Por unanimidade, a 13ª Câmara de Direito Criminal do Tribunal de Justiça de São Paulo concedeu habeas corpus preventivo para permitir a retirada de três de cinco fetos gerados mediante fertilização in vitro. A providência foi autorizada a partir de laudos médicos segundo os quais a mulher, de 37 anos e 1,55 m, dificilmente suportaria a gestação de cinco fetos.
Os fetos se encontravam em dois sacos gestacionais: um com gêmeos e outro com trigêmeos. Orientada por seus médicos à remoção dos trigêmeos, a gestante foi ao Judiciário em busca de um HC preventivo, com vistas a evitar uma ação penal e até uma ordem de prisão contra ela pela prática do crime de aborto. Em primeira instância, o pedido foi rechaçado.
Já no TJ/SP, a autora da medida obteve êxito junto a todos os togados. Segundo o relator do caso, desembargador Luís Geraldo Lanfredi, a excepcionalidade da situação imporia o respeito à liberdade da gestante, permitindo-lhe deliberar sobre o futuro de sua gestação. “Todas – absolutamente todas – as complicações, diante do novel e inesperado contexto, têm mais chance de acontecer. Em detrimento da gestante. Em detrimento de seus embriões”. O magistrado concluiu que “é justamente por isso que não me parece proporcional, tampouco plausível e razoável, ordenar que ela mantenha a gestação dos quíntuplos, que até mesmo (nestas condições) mais teria um sentido de punição”. E ainda acrescentou que “privar a própria gestante ao direito fundamental do planejamento familiar, sobretudo neste caso específico, parece um tanto quanto desumano.”

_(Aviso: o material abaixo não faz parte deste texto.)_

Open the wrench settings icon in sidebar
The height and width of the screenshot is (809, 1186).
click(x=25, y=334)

O Código Penal é claríssimo ao contemplar a possibilidade do chamado aborto necessário, admissível tão somente “se não há outro meio de salvar a vida da gestante.” A lei se refere a situações extremas, em que a única alternativa à preservação da vida da mãe consiste no sacrifício do feto. O que não parece ter sido o caso dos quíntuplos paulistas. Aqui, os laudos médicos fazem referência às dificuldades da gestação (não à inviabilidade da vida da gestante), e o togado alude a conceitos como complicações, proporcionalidade, plausibilidade e razoabilidade, e não à única expressão que seria chave para a autorização: necessidade de sobrevivência. Ou seja, o HC só faria sentido se, à luz das provas clínicas, o colegiado tivesse chegado à conclusão assertiva de que a manutenção dos 5 fetos seria uma verdadeira sentença de morte para a gestante.

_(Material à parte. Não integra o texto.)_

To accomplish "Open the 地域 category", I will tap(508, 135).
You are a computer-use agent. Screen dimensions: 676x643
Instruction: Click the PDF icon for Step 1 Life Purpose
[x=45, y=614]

Em seu voto, o relator chega a aludir ao “direito fundamental do planejamento familiar”, fingindo desconhecer que esse salutar planejamento pode e deve ser realizado, mas antes da concepção, por meio de qualquer das inúmeras técnicas e fármacos contraceptivos à disposição de mulheres e homens. Longe do que imagina grande parte dos nossos togados – a começar pelos supremos -, a remoção de fetos em gestação não é planejamento familiar; em português claro, configura crime de aborto.
Como se não bastassem todas as considerações acima, há que se ter em mente o dispositivo textual da Resolução CFM 2320/2022 sobre técnicas de reprodução assistida (como foi o caso dos autos), segundo o qual “em caso de gravidez múltipla, decorrente do uso de técnicas de reprodução assistida, é proibida a utilização de procedimentos que visem a redução embrionária.” Os médicos signatários dos laudos mencionados pelos magistrados deveriam conhecer essa vedação, e, desse modo, atuar com mais responsabilidade.
Portanto, não parecendo ser o caso da exceção prevista na lei penal, e diante da proibição imposta pelo CFM, não se mostra plausível, muito menos razoável que juízes escolham quantos humanos devem nascer, e quanto devem ser privados do direito fundamental à vida. Se nossos magistrados prosseguirem nessa toada, brincando de agirem como deuses, muito em breve poderemos ter autênticas experiências de Mengele chanceladas por togados, sob os aplausos da opinião pública.